**What you need to do**. Make an exact copy of all the entries, but do not reproduce the pictures.

Collected data:

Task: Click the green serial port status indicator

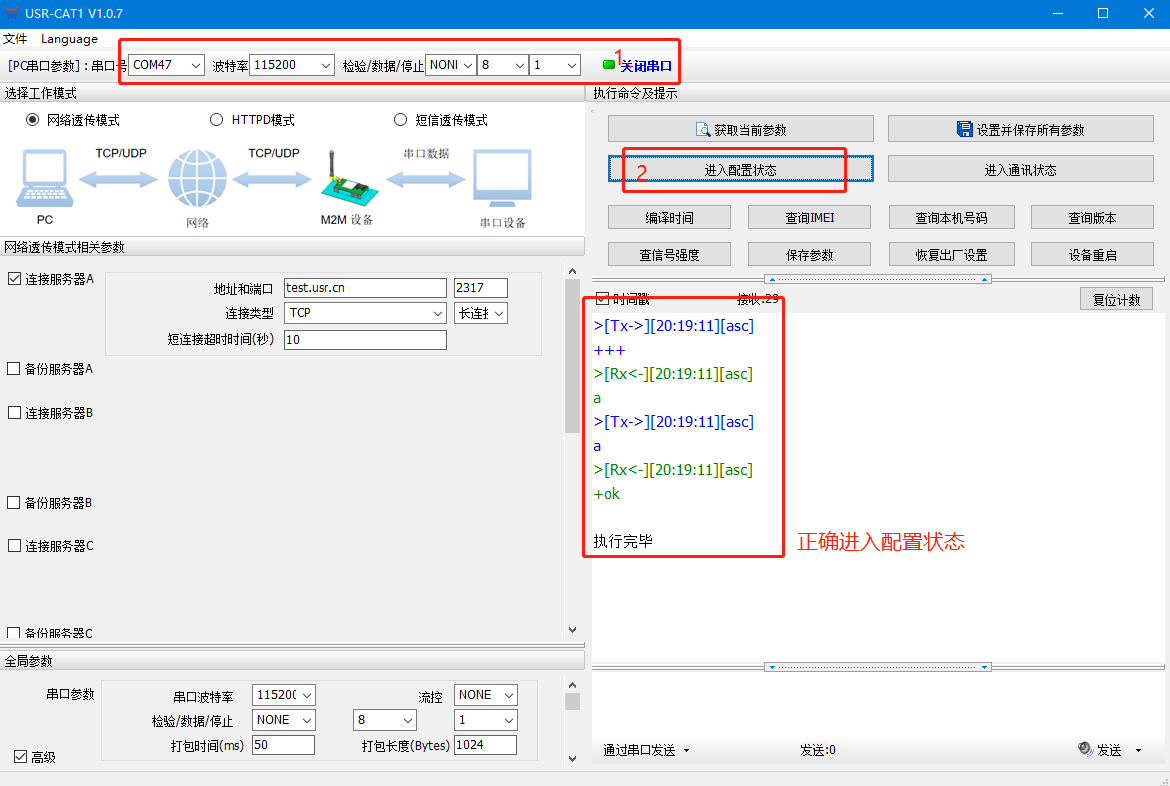Action: click(x=609, y=65)
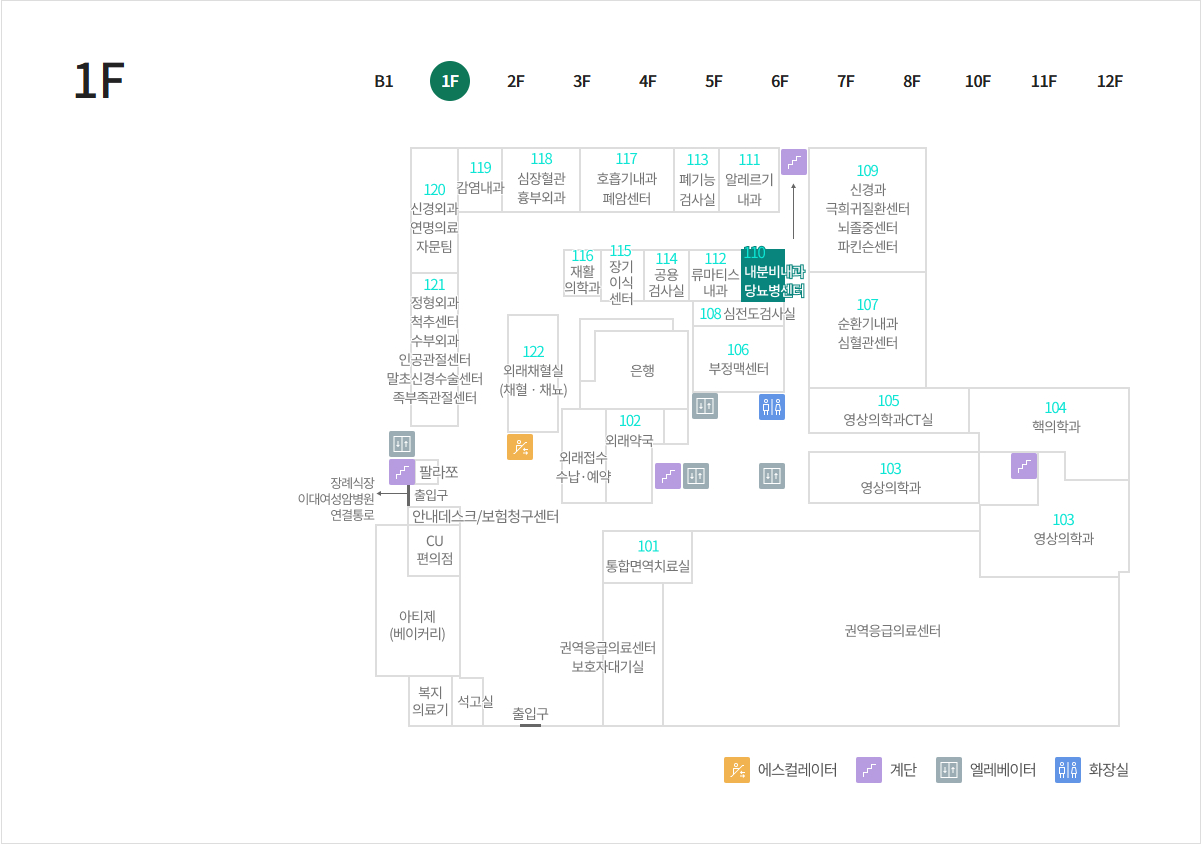Viewport: 1201px width, 844px height.
Task: Click the elevator icon above 팔라쪼 stairs
Action: tap(402, 444)
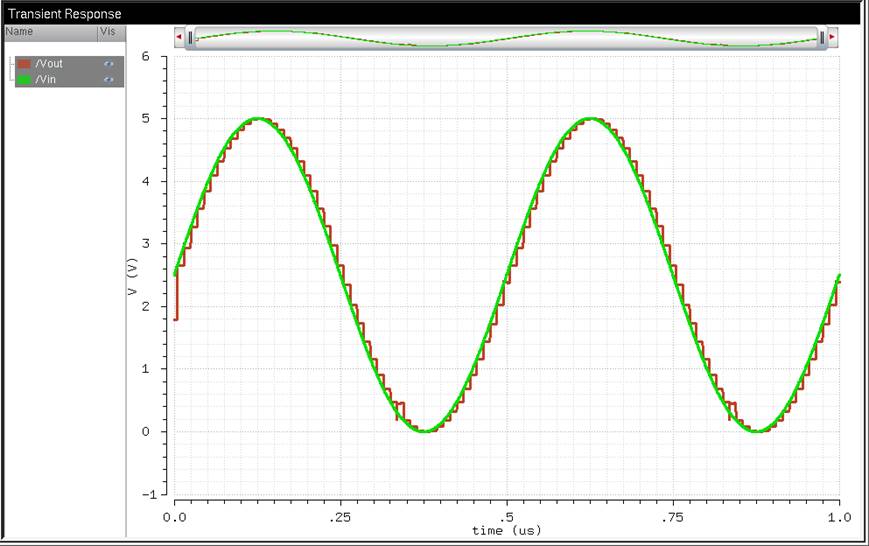Viewport: 869px width, 546px height.
Task: Click the green /Vin color swatch
Action: [24, 78]
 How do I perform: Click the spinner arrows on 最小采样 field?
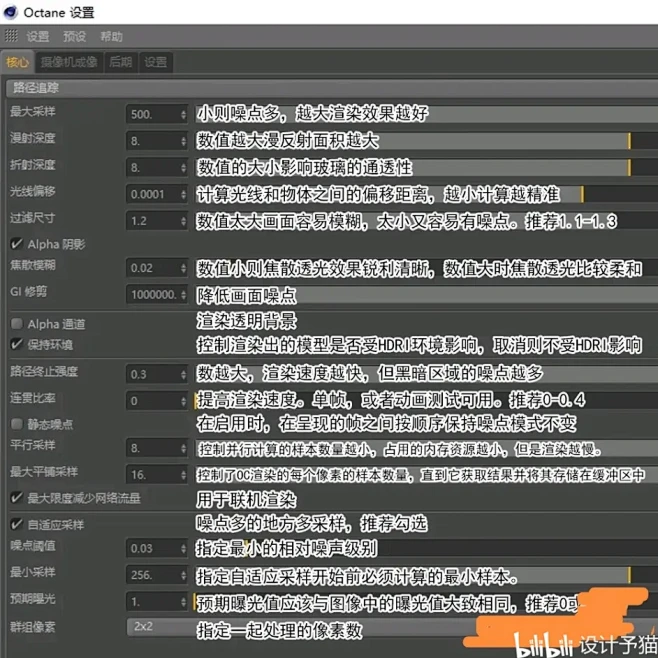pos(182,577)
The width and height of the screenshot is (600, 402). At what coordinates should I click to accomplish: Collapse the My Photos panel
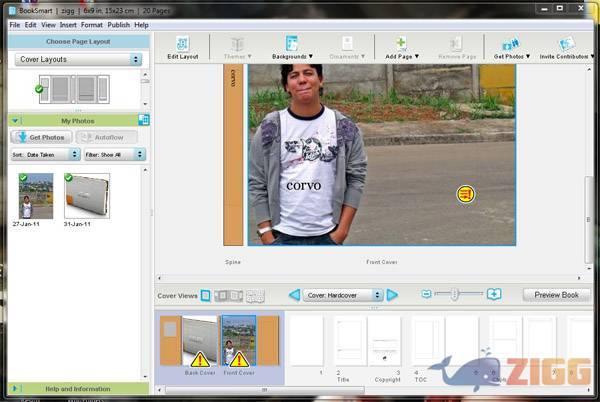tap(15, 120)
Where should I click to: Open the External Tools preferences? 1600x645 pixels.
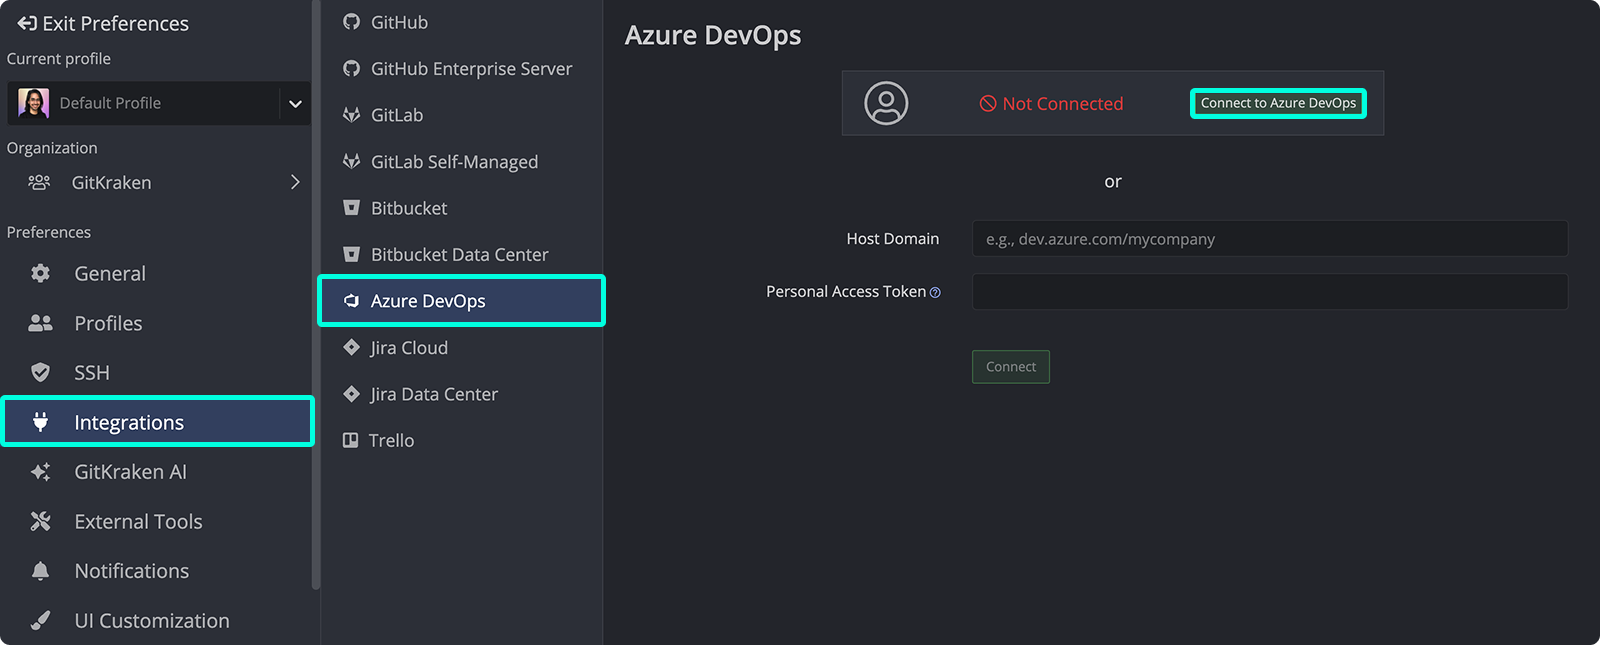[138, 522]
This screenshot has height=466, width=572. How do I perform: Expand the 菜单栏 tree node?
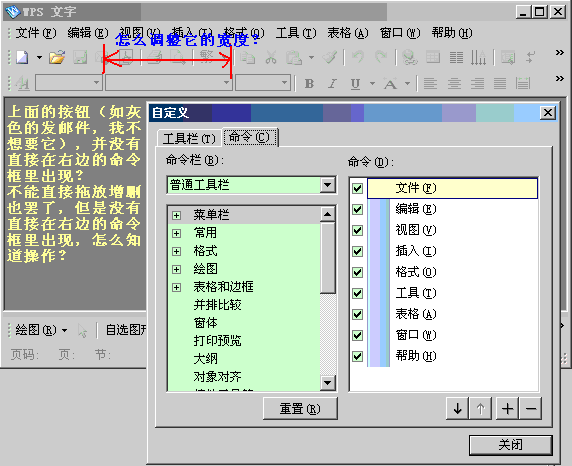[177, 215]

**Solution for this problem**.
Task: Click the green serial port status indicator

Action: click(x=609, y=65)
Viewport: 1201px width, 844px height.
Task: Click the elevator icon above 팔라쪼 stairs
Action: tap(402, 444)
Viewport: 869px width, 546px height.
Task: Click the green /Vin color swatch
Action: [24, 78]
 How do I perform: Click the spinner arrows on 最小采样 field?
pos(182,577)
The width and height of the screenshot is (600, 402). At what coordinates should I click to accomplish: Collapse the My Photos panel
tap(15, 120)
Where should I click to: Open the External Tools preferences? 1600x645 pixels.
[138, 522]
This screenshot has height=466, width=572. How do I perform: Expand the 菜单栏 tree node?
[177, 215]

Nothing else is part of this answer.